== Fragmento citado ==
· · · · ·

Toda la fama ambulante de las tapadas, durante un siglo de boato y galantería, iba a polarizarse en torno de una mujer venida de provincia. La más famosa limeña, la más típica es una serrana –y debemos bendecir estos aciertos de la casualidad. [...] Sin mucha sutileza podemos ver en ella una armoniosa y viable síntesis de Perú cuando reúne la energía de nuestras altiplanicies a esa sonrisa frívola de Lima, peligrosa porque no toma nada en serio. (1939, p. 121) (La cursiva es mía)

· · · · ·

== Información proporcionada ==
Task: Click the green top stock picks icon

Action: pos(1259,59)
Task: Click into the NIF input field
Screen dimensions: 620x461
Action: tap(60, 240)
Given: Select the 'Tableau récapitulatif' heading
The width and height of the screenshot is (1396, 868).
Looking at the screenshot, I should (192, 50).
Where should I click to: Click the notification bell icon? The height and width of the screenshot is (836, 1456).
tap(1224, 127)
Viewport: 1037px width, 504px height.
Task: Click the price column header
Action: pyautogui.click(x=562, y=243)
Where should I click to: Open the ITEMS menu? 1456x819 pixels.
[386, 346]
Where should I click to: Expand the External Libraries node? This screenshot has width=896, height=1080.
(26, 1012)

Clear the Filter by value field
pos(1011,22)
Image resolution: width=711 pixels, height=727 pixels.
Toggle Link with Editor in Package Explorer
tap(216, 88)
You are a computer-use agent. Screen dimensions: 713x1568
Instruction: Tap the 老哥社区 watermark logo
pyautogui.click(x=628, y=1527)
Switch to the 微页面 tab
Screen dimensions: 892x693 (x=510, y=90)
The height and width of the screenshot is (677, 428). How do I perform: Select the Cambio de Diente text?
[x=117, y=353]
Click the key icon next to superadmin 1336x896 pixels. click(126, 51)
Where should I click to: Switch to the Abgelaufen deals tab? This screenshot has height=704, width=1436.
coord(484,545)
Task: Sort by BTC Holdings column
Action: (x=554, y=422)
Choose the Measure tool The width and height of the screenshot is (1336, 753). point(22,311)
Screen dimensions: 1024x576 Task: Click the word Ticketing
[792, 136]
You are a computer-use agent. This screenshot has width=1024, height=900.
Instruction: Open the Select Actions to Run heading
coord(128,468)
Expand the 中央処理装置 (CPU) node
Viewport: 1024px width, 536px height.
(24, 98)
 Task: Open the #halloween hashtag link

· · · · ·

== Objetivo de la tarea ==
Por favor, prosigue el fragmento citado sobre la limeña más famosa a partir del punto en que termina.

== Respuesta de la tarea ==
Otro libro emblemático sobre la vida de la actriz es el ya citado de Luis Alberto Sánchez titulado La Perricholi, donde el crítico e historiador nos ofrece, junto a la biografía de la que él llamó “la Cenicienta limeña” (1971, p. 116), el cuadro suntuoso de esta Lima afrancesada, el empaque y el lujo de sus mujeres:

Ellas, españolas o mestizas, usaban riquísimas telas y abundantes encajes: cuajaban sus dedos de sortijas; hacían tintinear las pesadas pulseras a cada movimiento de sus brazos; deslumbraban con el brillo de sus diademas y collares de perlas, brillantes y piedras preciosas [...]

En 1745, Lima lucía cierto empaque de ciudad grande. La vía pública, poblada de cafés y con notoria vida galante, había roto el dique conventual del siglo anterior. Se hablaba de los tiempos idos con cierto desdén y arrogancia (p. 16).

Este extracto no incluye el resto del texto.